Задание A: Перескажите короче в виде списка абзац текста об отношениях советской власти с крестьянством, начинающийся словами «Если все это и вызывало положительные отклики», и сохраните его основные факты.
Задание B: Продолжите текст об отношениях советской власти с крестьянством с того места, где он обрывается.

*** Приведённый отрывок ***

В середине тридцатых советская власть изо всех сил старалась наладить отношения с крестьянством, это наглядно продемонстрировали собеседования с крестьянами перед обнародованием Устава сельскохозяйственной артели, уступки, содержащиеся в Уставе, амнистия в 1935 г. для колхозников и председателей колхозов, осужденных за экономические преступления несколькими годами ранее, некоторое смягчение отношения к кулакам и закрепление
земли за колхозами в вечное пользование. Сталин лично сделал ряд примирительных и даже заискивающих жестов: например, настаивал на расширении личных приусадебных участков, предложил на Втором съезде колхозников-ударников давать отпуск по беременности и родам женщинам-колхозницам, тепло принимал крестьян-стахановцев; сюда же можно отнести его знаменитое изречение: «Сын за отца не отвечает».
Если все это и вызывало положительные отклики среди крестьян, наши источники этого не показывают. Донесения фиксировали реакцию кислую и настороженную: крестьяне смотрели в зубы дареному коню и постоянно склонны были видеть худшее в любых действиях властей. Так, даже закрепление земли за колхозами в вечное пользование породило ропот насчет того, что это новая форма закрепощения и крестьян «навечно закабаляют в колхозе», а амнистия 1935 г. в деревне истолковывалась как попытка Сталина вызволить руководителей низшего звена, понесших наказание за «перегибы» во время коллективизации11.
|
|
Судя по материалам Смоленского архива, главной темой, возбуждавшей усиленные толки в деревне того периода, служило убийство С.М.Кирова, ленинградского партийного лидера, совершенное в декабре 1934 г. Большинство ученых, как западных, так и советских, благосклонно смотрят на Кирова как на популярного лидера умеренного толка, не склонного к насилию, благодаря которому коллективизация в Ленинградской области была проведена в сравнительно мягкой форме. Согласно потемкинской картине крестьянской жизни, убийство Кирова вызвало взрыв народной скорби и возмущения, выразившихся в горестном «Плаче о Кирове», сложенном народной сказительницей Е. П. Кривошеевой12.

*** Исходный материал ***

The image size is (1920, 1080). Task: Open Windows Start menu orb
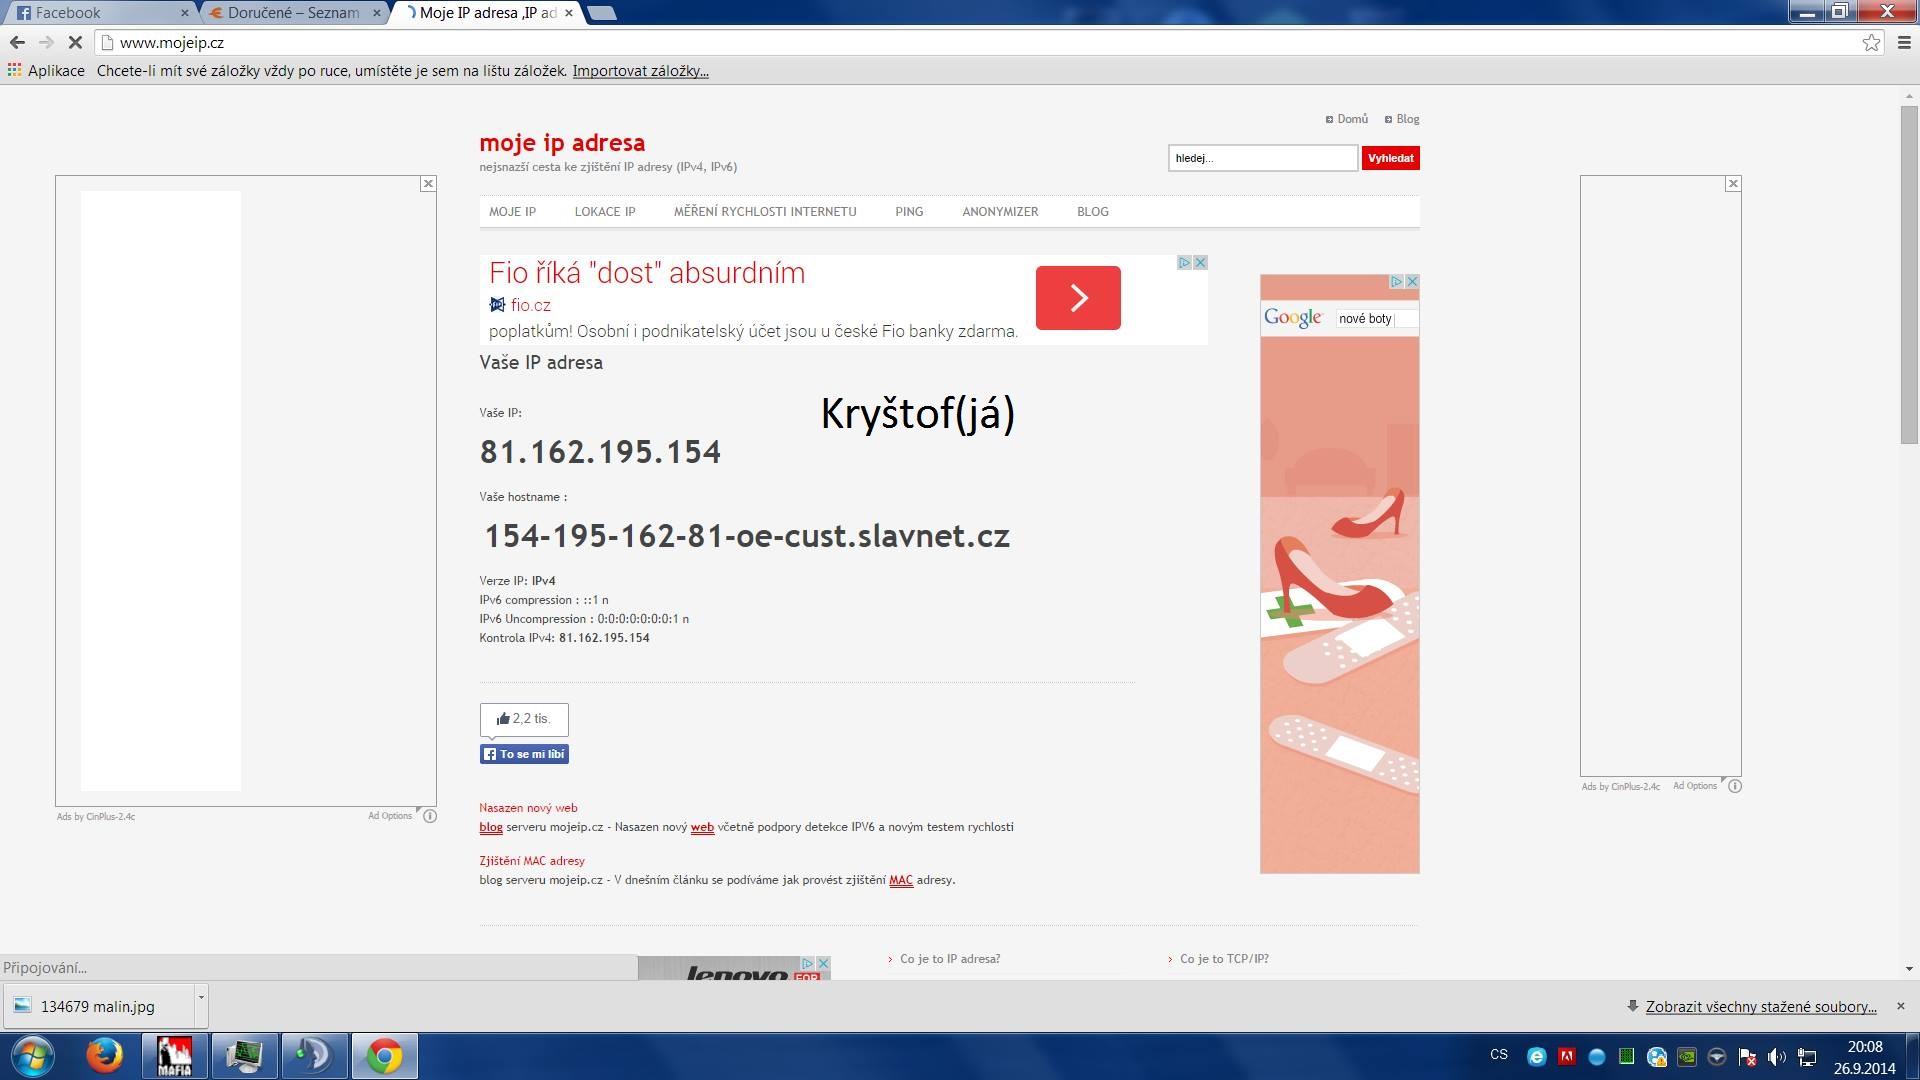32,1056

***

Ответ A:
- Источники не показывают, что меры властей вызывали у крестьян положительные отклики.
- По донесениям, реакция была кислой и настороженной: в любых действиях властей крестьяне склонны были видеть худшее.
- Закрепление земли за колхозами в вечное пользование породило ропот: в нём видели новую форму закрепощения, при которой крестьян «навечно закабаляют в колхозе».
- Амнистию 1935 г. в деревне истолковали как попытку Сталина вызволить руководителей низшего звена, наказанных за «перегибы» во время коллективизации.

Ответ B:
В реальной жизни реакция была совсем другой. Сведения, старательно собранные партийными следователями и НКВД в Западной области, указывают, что убийство Кирова отнюдь не оплакивалось в деревнях, а порождало возбуждение и злорадное удовлетворение. Это объяснялось вовсе не особой неприязнью к Кирову, о котором крестьяне Западной области мало что знали. Очевидно, им просто приятно было слышать, что погиб какой-то коммунистический лидер, особенно в обстоятельствах предполагаемого внутреннего конфликта в руководстве, это возрождало надежду на падение режима. В слухах, сопровождавших смерть Кирова, проскальзывала единственная нотка сожаления из-за того, что убили не Сталина.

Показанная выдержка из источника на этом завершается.